PROBLEMS AND TASKS.
- a) In the excerpt on postpartum AMH levels, why were only 104 women available for a telephone interview?
- b) Write out the excerpt on postpartum AMH levels between "Our results demonstrate" and "levels did not.", inclusive.
- c) Write the next part of the excerpt on postpartum AMH levels, starting after its final sentence.

[Opening EXCERPT TO READ section]

Due to the considerably long time period of up to 24 months between recruitment and follow up, only 104 women were available for a telephone interview. Among those, menses resumed after mean duration of 3.4 months (95% CI, 2.6-4.4) in Group 1, after 4.5 months (95% CI, 3.7-5.3) in Group 2, and after 5.3 months (95% CI, 3.9-6.8) in Group 3. The interval to onset of menses increased significantly with increasing age (p < 0.03) and was proportionally delayed with the duration of breast feeding (p < 0.001). Women who completed follow up were evenly distributed between the age strata.

Using linear regression we found no significant association between AMH levels and onset of menses. After constructing multiple linear regression models, adjusted for age, duration of breast feeding and hormonal contraception usage, there was still no significant effect of AMH levels on onset of menses.

Discussion

Our results demonstrate gradually declining AMH levels with age in fertile women, similar to declines reported in infertile populations [15]. They, however, also show substantially lower AMH levels postpartum than reported in infertile patients [10, 14]. This, most likely, reflects a suppressive effect of pregnancy/puerperium on growing follicle cohorts and, thus, AMH. Though patient age and duration of breast feedings significantly influenced intervals to resumption of menses, AMH levels did not.

This study investigated only women with proven fertility. It, therefore, appears unlikely that the observed, apparently suppressed, AMH levels postpartum reflect their actual total follicle pool. The substantially reduced AMH concentrations postpartum may, therefore, mirror lower folliculogenesis after delivery. These assumptions are supported by the delay of menopause in multiparous women [16, 17].

[Closing EXCERPT TO READ section]
[Opening INFORMATION section]

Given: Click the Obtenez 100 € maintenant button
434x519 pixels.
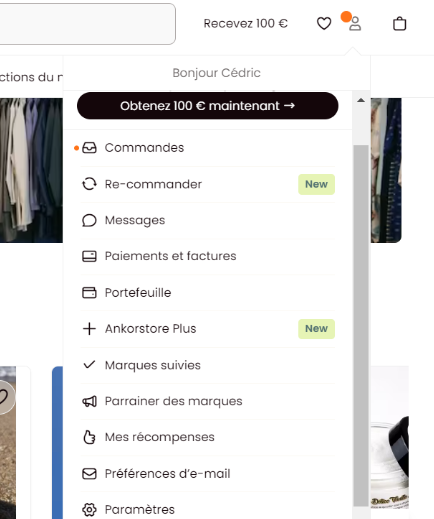Looking at the screenshot, I should pos(207,106).
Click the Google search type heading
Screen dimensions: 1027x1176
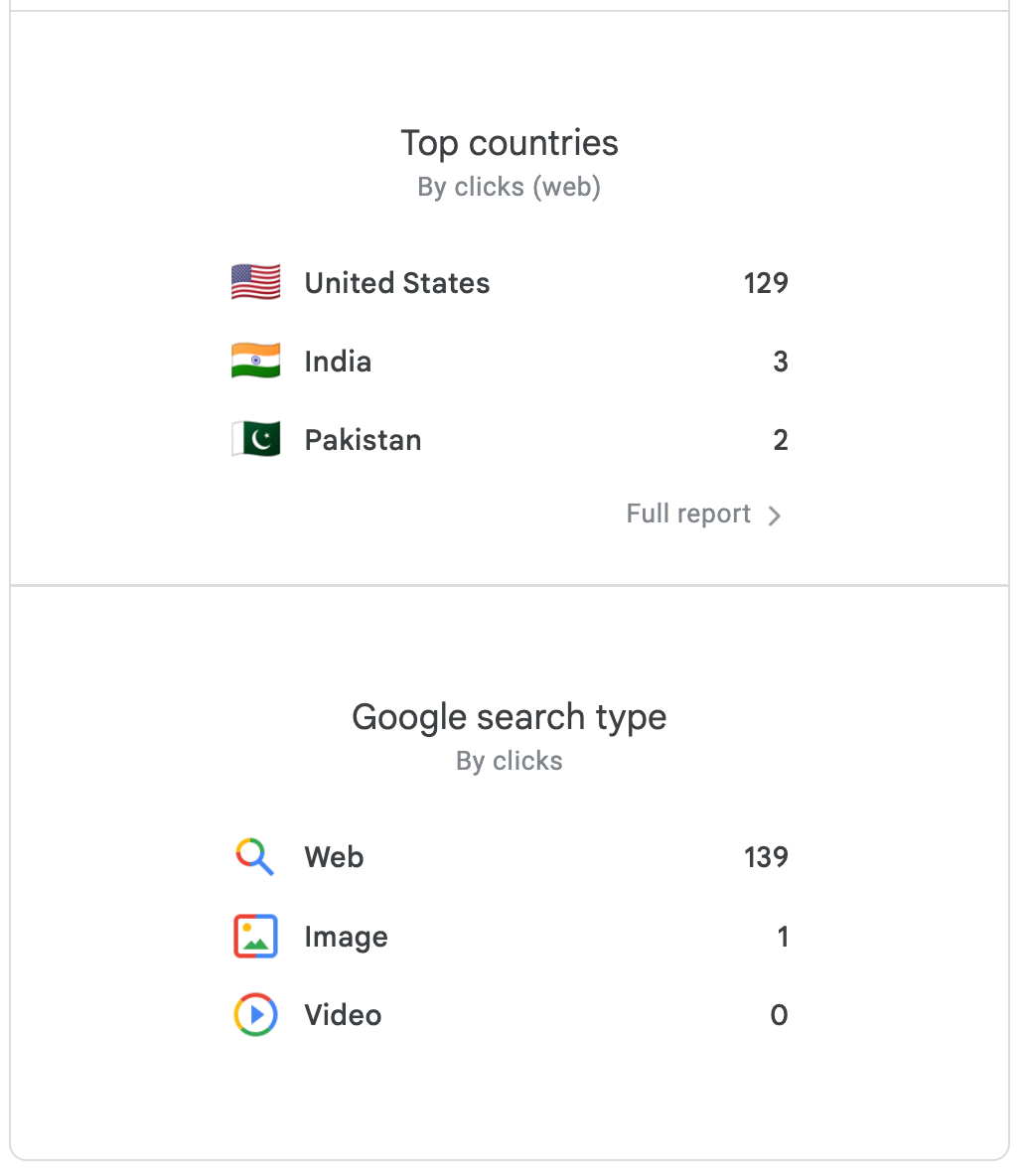[510, 717]
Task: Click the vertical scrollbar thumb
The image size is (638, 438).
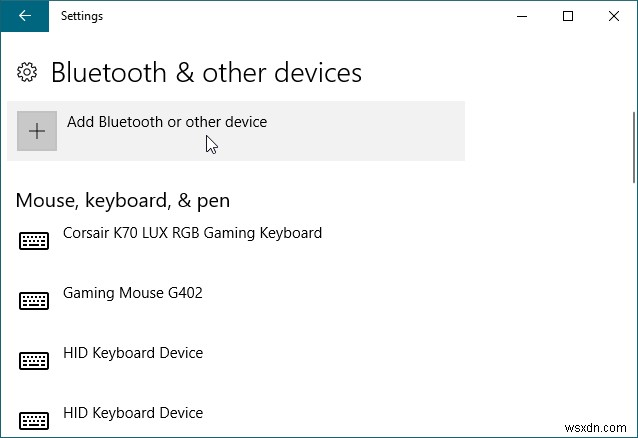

[Closing INFORMATION section]

EXPECTED RESPONSES.
- a) The time between recruitment and follow up was considerably long, up to 24 months.

- b)
Our results demonstrate gradually declining AMH levels with age in fertile women, similar to declines reported in infertile populations [15]. They, however, also show substantially lower AMH levels postpartum than reported in infertile patients [10, 14]. This, most likely, reflects a suppressive effect of pregnancy/puerperium on growing follicle cohorts and, thus, AMH. Though patient age and duration of breast feedings significantly influenced intervals to resumption of menses, AMH levels did not.

- c)
Recent findings of Nelson et al. are in accordance with the assumption of a suppressive effect of hormonal changes on AMH levels: They reported declining AMH levels during second and third trimesters of pregnancy [18], contradicting prior observations that claimed AMH to be stable during pregnancy and puerperium [19, 20]. Also contrary to prior reports [21], AMH may also be suppressed with oral contraceptives [22]. Van den Berg et al. recently reported that AMH on day seven of contraception free intervals does not correspond to AMH values in subsequent natural cycles. They reported not only increasing AMH levels immediately after cessation of contraception, but even higher levels after two months from cessation [22].

Data from women with polycystic ovary syndrome (PCOS) after ovarian drilling further support the point: Shebl et al. report decreased AMH levels shortly after ovarian drilling, when compared to pre-surgery levels. AMH, however, returned to approximately original levels within six months from surgery [23].

All of these data raise questions as to what extent, and under which conditions, AMH is reflective of the total follicle pool. It, indeed, appears possible that AMH primarily reflects growing follicles (i.e. an actively maturing follicle cohort), but not - or not under all circumstances - the complete follicle pool. Further studies are, therefore, warranted to evaluate factors that might possibly interfere with AMH secretion or rather under which conditions AMH concentrations can be utilized to assess ovarian reserve.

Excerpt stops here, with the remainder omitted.